Mit einem Angriff auf die Regierung in Havanna hat die konservative Mehrheit im EU-Parlament am Donnerstag erneut versucht, die Beziehungen zwischen der Europäischen Union und Kuba zu belasten. Bereits am Tag vor der Debatte über die von rechten EU-Abgeordneten eingebrachte Resolution hatte die staatliche US-Propagandaplattform Martí Noticias unter der Schlagzeile »Europäisches Parlament fordert zum ersten Mal individuelle Sanktionen gegen Menschenrechtsverletzer in Kuba« das Ergebnis der für Donnerstag nachmittag angesetzten Abstimmung gefeiert. Deren Ergebnis sollte erst nach jW-Redaktionsschluss bekanntgegeben werden. Mit der Aktion soll Zustimmung zur US-Blockade ausgedrückt werden – die am 23. Juni auch mit den Stimmen aller 27 EU-Mitgliedsländer in der UN-Generalversammlung verurteilt worden war.

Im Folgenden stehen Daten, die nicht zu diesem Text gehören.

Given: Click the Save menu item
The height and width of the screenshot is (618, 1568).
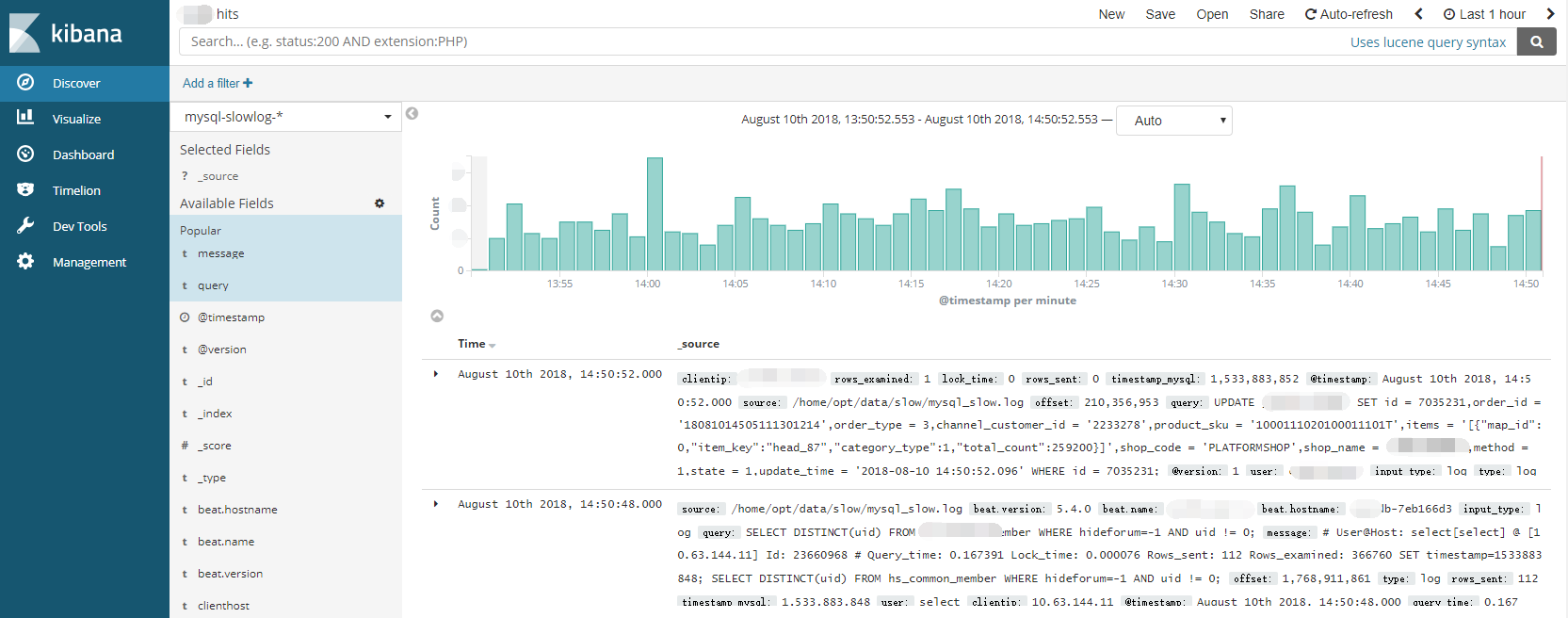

Die Resolution wird unter anderem von Faschisten unterstützt, so der spanischen Partei Vox, den Brüdern Italiens und HSP-AS aus Kroatien sowie von der spanischen Volkspartei (PP), der Fraktion der Europäischen Konservativen und Reformer und dem liberalen Bündnis Renew Europe, dem auch die deutsche FDP angehört. Sie berufe sich auf das vor kurzem auch vom EU-Parlament verabschiedete »EU-Magnitsky-Gesetz«, berichtete das von der US-Regierung jährlich mit rund 30 Millionen US-Dollar finanzierte Onlineportal. Im Juli war das Strasbourger Gremium dem Europäischen Rat gefolgt, der eine »Globale Sanktionsregelung im Bereich der Menschenrechte« bereits im Dezember 2020 nach dem Vorbild der in den USA geltenden gleichlautenden Rechtsnorm in Kraft gesetzt hatte. Mit dem »Magnitsky Act« habe Washington bereits Minister und Institutionen in Kuba mit Sanktionen belegen können, erläuterte Martí Noticias.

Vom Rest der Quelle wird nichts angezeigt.